GOP Debate Analysis: New Fights Emerge as Leading Candidates Try Ignoring Donald Trump
The most tense exchanges pitted Ted Cruz against Marco Rubio.
— -- Confronted with the durable phenomenon known as Donald Trump, the leading Republican presidential candidates tried a new tack Tuesday night: ignore him.
Trump didn’t go anywhere, of course. Attacks did flow in from candidates who found themselves farther from center stage than ever -– including, notably, Jeb Bush.
But it’s as if his front-running status is so familiar that his rivals for the most part chose not to fight him, as the race settles into its lanes. At a tense time in the nation, attention turned to once familiar –- even old-school -– arguments inside the Republican Party.

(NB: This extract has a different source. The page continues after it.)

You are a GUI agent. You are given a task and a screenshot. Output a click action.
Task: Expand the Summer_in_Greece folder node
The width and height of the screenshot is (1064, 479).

A scattered debate that focused almost exclusively on foreign policy and national security revealed tension between the GOP’s hawkish and libertarian strains, its Senate and gubernatorial leaders, and two first-term senators who may well be the last Republican candidates standing.
The most tense exchanges pitted Ted Cruz against Marco Rubio, the onetime allies who now see themselves as each other’s most serious rival. Rubio attacked Cruz for supporting an end to surveillance programs and limiting defense spending, while Cruz hit Rubio hard over immigration.
“We are now at a time where we need more tools, not less tools,” Rubio said. Later, he added: “You can’t carpet-bomb ISIS if you don’t have planes and bombs to attack them with.”
Cruz accused Rubio of distorting his record, and -– a harsher charge –- empowering the Obama administration’s mission.
“One of the problems with Marco's foreign policy is he is far too often supported Hillary Clinton and Barack Obama undermining governments in the Middle East that have helped radical Islamic terrorists,” Cruz said.
It left Chris Christie open to argue a basic point -– that the fights on stage probably weren’t registering with voters who are jittery in the wake of world and national events.
“Let's talk about how we do this and not which bill which these guys like more. People don't care about that,” Christie said.
The anti-Trump charge was left mostly to Bush, whose migration away from center stage has been accompanied by a desire to fight with the man who still occupies it. Bush attacked Trump for a lack of “seriousness,” noting snidely at one point that he was giving him “a bit of your own medicine.”
“Donald is great at the one-liners. But he’s a chaos candidate. And he’d be a chaos president,” Bush said, in a line worked up sufficiently in advance so that his campaign had a Website with that label ready to go.
Trump brushed the attacks aside, taunting Bush over his poll numbers and with now-familiar rejoinders.
“I know you’re trying to build up your energy, Jeb, but it’s not working,” he said.
“You started off over here and moving over further and further,” Trump said later, referring to Bush’s position on the stage. “Pretty soon you’re gonna be off the end.”
With voting drawing near, the candidates are choosing the battles that work for them. Cruz and Rubio will claw at each other’s records; Christie, John Kasich, and Carly Fiorina will post up against the candidates who work in Washington; Bush is now positioning himself as the main anti-Trump force in the race.
The last Republican debate of the year left the GOP where it’s been at the start of this wild, six-month run. Trump may fade, but it looks increasingly likely that it won’t be what the other candidates say about him that makes it happen.
Toward the end of the debate, Trump even felt generous toward Cruz –- now his closest rival in Iowa, and perhaps nationally.
“He has a wonderful temperament. He’s just fine – don’t worry about it,” Trump said. “You better not attack.”